D'autres encore ont rejeté la religion tout en en gardant le masque. Je ne pouvais pas rester salafiste, je fréquentais des personnes tellement différentes que je ne pouvais pas demeurer comme je l'étais. La liberté est devenue pour moi, au contact d'Auguste Comte, de Molière et d'autres, une réalité. J'ai lu pas mal d'ouvrages matérialistes. A mon époque, le matérialisme en Europe était explosif et florissant. Le siècle des lumières a changé la société radicalement. Ma religion est la liberté, elle est devenue une dimension structurante de ma pensée. Je ne peux pas renoncer à la liberté totale et complète pour chaque individu. La liberté est la dignité de l'Homme. C'est à partir du moment où l'on a digéré la liberté et que l'on s'assume soi-même tel que l'on est, que l'on devient majeur. Sans cela, on est encore mineur et conditionné.
-Vous avez été interdit de tenir une conférence à la bibliothèque nationale et on a entendu dire que vous avez intenté une poursuite judiciaire à l'encontre de la directrice de l'établissement. Où en êtes-vous ?
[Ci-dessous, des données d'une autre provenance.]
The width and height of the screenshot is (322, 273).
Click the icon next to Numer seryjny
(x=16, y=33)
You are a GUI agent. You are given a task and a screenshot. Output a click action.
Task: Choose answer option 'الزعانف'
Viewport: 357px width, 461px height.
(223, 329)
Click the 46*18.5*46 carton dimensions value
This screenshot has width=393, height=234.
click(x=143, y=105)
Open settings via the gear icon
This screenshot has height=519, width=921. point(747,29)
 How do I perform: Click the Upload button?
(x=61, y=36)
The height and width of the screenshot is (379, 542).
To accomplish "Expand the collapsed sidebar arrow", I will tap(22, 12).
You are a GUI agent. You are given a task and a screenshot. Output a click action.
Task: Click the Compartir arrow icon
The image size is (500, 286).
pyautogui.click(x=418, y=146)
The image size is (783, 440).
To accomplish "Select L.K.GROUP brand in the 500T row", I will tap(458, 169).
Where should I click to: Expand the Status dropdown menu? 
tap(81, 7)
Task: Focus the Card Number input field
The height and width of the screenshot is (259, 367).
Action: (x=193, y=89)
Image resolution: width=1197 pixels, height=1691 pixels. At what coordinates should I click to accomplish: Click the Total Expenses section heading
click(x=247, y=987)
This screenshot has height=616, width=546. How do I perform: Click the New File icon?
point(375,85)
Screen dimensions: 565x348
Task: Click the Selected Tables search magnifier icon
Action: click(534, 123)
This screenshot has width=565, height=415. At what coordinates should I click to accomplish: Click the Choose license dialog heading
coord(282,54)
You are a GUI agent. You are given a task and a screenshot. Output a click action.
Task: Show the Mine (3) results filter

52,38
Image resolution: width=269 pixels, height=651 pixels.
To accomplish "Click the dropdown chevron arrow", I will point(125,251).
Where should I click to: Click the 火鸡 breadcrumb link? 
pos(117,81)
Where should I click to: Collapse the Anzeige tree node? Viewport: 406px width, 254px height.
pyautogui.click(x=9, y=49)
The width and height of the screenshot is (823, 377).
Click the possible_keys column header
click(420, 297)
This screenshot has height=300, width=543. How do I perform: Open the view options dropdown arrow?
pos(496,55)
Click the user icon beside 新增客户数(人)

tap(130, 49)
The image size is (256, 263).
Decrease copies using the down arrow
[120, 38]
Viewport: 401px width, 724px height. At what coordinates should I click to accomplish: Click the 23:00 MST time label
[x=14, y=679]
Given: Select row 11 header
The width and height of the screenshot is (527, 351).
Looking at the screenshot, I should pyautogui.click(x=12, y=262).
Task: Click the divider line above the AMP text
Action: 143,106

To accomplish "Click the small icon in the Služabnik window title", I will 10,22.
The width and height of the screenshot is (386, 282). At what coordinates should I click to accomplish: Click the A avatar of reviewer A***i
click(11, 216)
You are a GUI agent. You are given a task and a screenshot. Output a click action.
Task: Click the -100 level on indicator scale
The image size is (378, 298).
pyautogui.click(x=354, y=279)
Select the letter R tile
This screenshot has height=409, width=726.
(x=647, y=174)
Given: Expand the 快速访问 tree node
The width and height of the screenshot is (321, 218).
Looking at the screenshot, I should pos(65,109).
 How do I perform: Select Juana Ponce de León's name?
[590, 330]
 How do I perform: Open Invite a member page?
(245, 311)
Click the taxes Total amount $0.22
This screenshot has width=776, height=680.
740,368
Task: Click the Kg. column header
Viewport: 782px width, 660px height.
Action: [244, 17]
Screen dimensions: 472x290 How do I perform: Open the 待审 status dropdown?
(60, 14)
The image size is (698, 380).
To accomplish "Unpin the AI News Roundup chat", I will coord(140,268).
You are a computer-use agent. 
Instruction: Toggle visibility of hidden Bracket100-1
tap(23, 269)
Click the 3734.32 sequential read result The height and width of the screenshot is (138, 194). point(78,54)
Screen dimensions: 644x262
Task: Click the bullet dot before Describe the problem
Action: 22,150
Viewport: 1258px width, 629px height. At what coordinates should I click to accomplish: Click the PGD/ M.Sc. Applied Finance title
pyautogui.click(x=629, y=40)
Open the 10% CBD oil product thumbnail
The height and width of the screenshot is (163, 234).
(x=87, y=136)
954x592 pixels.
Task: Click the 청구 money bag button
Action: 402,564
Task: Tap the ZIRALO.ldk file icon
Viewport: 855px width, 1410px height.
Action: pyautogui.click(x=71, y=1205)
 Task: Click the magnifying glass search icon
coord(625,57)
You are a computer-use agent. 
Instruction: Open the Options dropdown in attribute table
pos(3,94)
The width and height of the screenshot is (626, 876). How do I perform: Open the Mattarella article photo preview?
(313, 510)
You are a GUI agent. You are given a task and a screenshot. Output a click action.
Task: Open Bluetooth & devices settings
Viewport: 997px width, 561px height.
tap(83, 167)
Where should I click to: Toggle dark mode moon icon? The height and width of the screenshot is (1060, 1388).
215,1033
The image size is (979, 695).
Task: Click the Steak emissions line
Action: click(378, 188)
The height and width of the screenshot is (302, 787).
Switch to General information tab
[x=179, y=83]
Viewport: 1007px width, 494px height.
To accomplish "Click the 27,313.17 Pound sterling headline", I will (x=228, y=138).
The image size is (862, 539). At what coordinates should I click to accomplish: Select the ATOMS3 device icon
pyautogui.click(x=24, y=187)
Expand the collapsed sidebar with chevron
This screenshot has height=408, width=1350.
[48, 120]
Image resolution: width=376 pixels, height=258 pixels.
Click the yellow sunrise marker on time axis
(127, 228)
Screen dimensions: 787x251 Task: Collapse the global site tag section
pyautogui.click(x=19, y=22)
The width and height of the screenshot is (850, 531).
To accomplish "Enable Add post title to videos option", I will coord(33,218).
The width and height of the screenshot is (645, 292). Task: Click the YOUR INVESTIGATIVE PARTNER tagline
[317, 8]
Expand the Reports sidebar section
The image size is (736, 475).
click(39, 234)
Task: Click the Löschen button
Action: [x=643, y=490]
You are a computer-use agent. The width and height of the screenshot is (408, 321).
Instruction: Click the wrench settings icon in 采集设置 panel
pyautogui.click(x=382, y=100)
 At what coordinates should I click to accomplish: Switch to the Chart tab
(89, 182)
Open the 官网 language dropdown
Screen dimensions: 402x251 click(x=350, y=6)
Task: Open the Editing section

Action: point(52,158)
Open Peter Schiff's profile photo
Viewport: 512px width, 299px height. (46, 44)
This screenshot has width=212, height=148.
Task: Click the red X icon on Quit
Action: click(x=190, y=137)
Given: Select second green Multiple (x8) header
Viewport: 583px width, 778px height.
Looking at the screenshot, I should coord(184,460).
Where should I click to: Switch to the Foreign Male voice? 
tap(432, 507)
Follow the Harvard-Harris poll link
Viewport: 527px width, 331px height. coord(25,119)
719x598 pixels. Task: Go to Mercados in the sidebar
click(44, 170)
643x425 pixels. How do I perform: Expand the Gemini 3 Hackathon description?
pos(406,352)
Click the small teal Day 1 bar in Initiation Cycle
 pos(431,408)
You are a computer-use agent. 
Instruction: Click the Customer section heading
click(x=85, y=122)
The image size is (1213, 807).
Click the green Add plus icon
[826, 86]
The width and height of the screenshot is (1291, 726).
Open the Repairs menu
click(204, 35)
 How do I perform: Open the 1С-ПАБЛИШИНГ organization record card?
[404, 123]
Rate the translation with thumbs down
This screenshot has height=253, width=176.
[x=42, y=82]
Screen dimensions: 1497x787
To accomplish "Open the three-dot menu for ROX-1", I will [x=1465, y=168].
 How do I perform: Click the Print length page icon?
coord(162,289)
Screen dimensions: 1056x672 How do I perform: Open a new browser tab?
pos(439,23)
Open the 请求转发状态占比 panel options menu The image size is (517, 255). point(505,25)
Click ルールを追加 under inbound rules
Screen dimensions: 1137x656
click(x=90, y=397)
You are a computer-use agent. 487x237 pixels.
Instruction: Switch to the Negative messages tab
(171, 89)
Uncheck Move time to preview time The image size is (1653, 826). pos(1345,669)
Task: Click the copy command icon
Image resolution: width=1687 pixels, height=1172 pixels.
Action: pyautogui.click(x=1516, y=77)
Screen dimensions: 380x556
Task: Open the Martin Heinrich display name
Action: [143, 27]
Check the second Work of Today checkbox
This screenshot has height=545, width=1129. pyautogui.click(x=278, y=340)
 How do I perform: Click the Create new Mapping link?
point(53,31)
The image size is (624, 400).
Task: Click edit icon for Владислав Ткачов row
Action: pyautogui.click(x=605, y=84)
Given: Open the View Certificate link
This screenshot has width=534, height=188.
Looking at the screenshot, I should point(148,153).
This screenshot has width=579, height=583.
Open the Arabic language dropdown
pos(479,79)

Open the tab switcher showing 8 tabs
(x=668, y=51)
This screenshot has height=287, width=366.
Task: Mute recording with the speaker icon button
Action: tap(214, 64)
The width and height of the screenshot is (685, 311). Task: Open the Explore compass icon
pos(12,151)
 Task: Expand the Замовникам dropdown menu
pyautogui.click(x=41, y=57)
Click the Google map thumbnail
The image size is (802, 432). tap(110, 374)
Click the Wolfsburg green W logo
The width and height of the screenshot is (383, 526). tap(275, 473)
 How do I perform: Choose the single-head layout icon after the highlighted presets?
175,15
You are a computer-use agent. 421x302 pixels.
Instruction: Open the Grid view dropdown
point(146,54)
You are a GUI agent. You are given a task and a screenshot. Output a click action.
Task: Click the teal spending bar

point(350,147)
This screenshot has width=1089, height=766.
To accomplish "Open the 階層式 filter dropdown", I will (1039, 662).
J'ai, en effet, porté plainte contre la directrice de la bibliothèque nationale qui dit qu'elle n'accepte pas que je vienne parler à la bibliothèque parce que je suis takfiriste. Je veux qu'elle en apporte la preuve devant la justice. Mohamed Talbi ne fait que constater et défendre le droit des autres de quitter l'islam en toute liberté. C'est ce que l'on ne veut pas comprendre.